Yolanda Watkins Smith (born 1973 or 1974) is a former basketball player turned mental health professional. As an Alabama High School Athletic Association player, Watkins and Decatur High School won the 6A division title from 1990 to 1992 before she accumulated 2801 career points. During this time period, she won the 16U and 18U AAU titles with her basketball teams. Her 1995 rebounds with Decatur was a state career record until 2000. Some awards that Watkins won in 1992 include Alabama Miss Basketball and Naismith Prep Player of the Year Award.

With the University of Alabama, Watkins played in the Final Four at the 1994 NCAA Division I women's basketball tournament and had the most season points that year. After leaving Alabama in 1997, Watkins set career records with 1996 rebounds and 187 blocks. Her block record was surpassed in 2019 and her 1778 points put her in the top five for the university. In 2004, Watkins became a SEC Great for the Southeastern Conference. During the late 2010s, she held mental health positions for the Alabama Department of Mental Health and Virginia.

==Early life and education==
Yolanda Watkins was born in Decatur, Alabama during the 1970s. Religion and basketball were her childhood interests. In 1989, Watkins began her girls basketball experience at Decatur High School. With Decatur, Watkins won the 6A division as an Alabama High School Athletic Association competitor in 1990 and was the Most Valuable Player. It was the first time that Decatur won the 6A event held by the AHSAA. Her team re-won the 6A division in 1991 and 1992. With Decatur, she had the nicknames "Yo-Yo" and "Yo".

Overall, Watkins had 1995 rebounds while accumulating 2801 points by 1992. That year, Watkins led these two career categories in girls basketball for Alabama. Watkins continued to lead in rebounds until she was surpassed by Candace Byrd in 2000. During the early 2020s, she was in the top five for most rebounds and top thirty for most points by an AHSAA girls basketball player. As an American girls basketball player, she was number two for most rebounds in 1992. By the mid 2000s, her career rebounds was in the top five as a National Federation of State High School Associations player.

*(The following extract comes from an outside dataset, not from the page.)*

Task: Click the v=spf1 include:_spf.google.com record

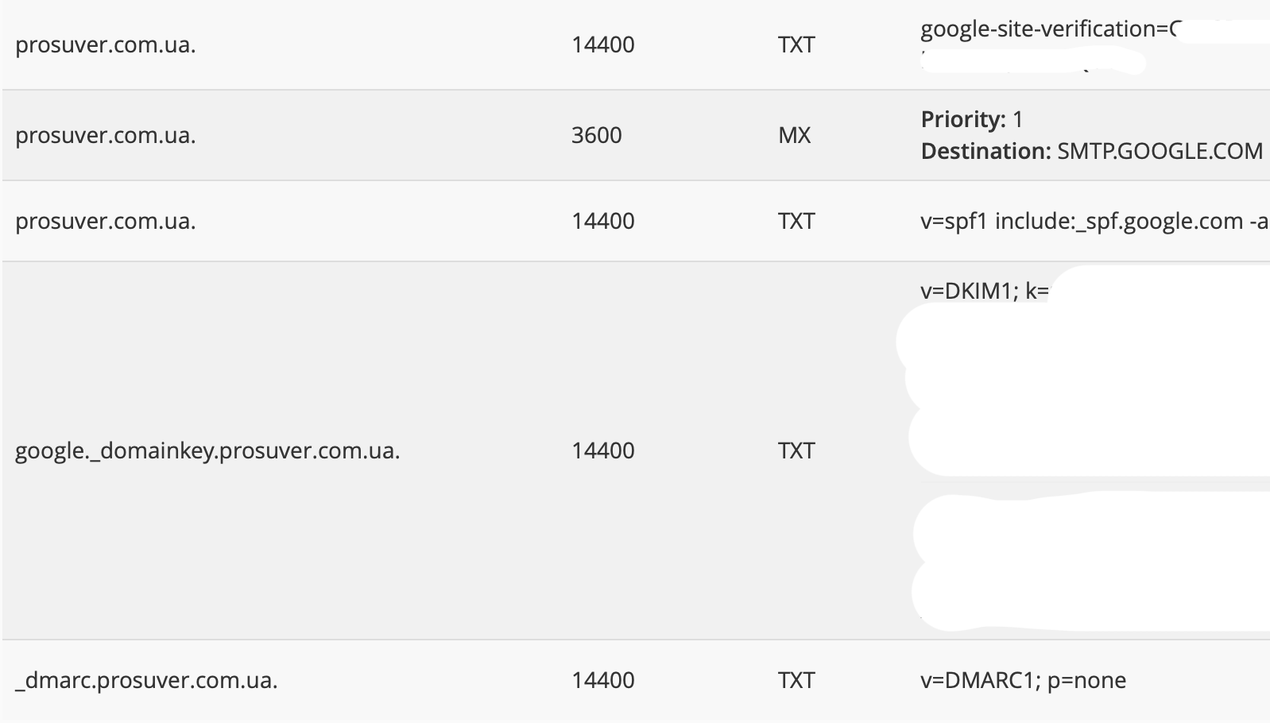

==AAU and college basketball==
As an AAU competitor, Watkins participated at the 1990 AAU Junior Olympic Games. That year, she won the 16U title with the Alabama All Stars. In 1991, she won the 18U event with the Tennessee CJs. Watkins was named Most Valuable Player for both of these national AAU events. In 1992, she wanted to become an Olympian while she was "an instructor at the Blue-Gray girls basketball camp".

That year, the University of Alabama gave her an athletic scholarship. With Alabama, Watkins played in the semi-finals of the 1993 SEC women's basketball tournament. Watkins and her team reached the Final Four at the 1994 NCAA Division I women's basketball tournament. That year, she had the most season points for Alabama. During 1995, Watkins experienced a concussion and an anterior cruciate ligament injury.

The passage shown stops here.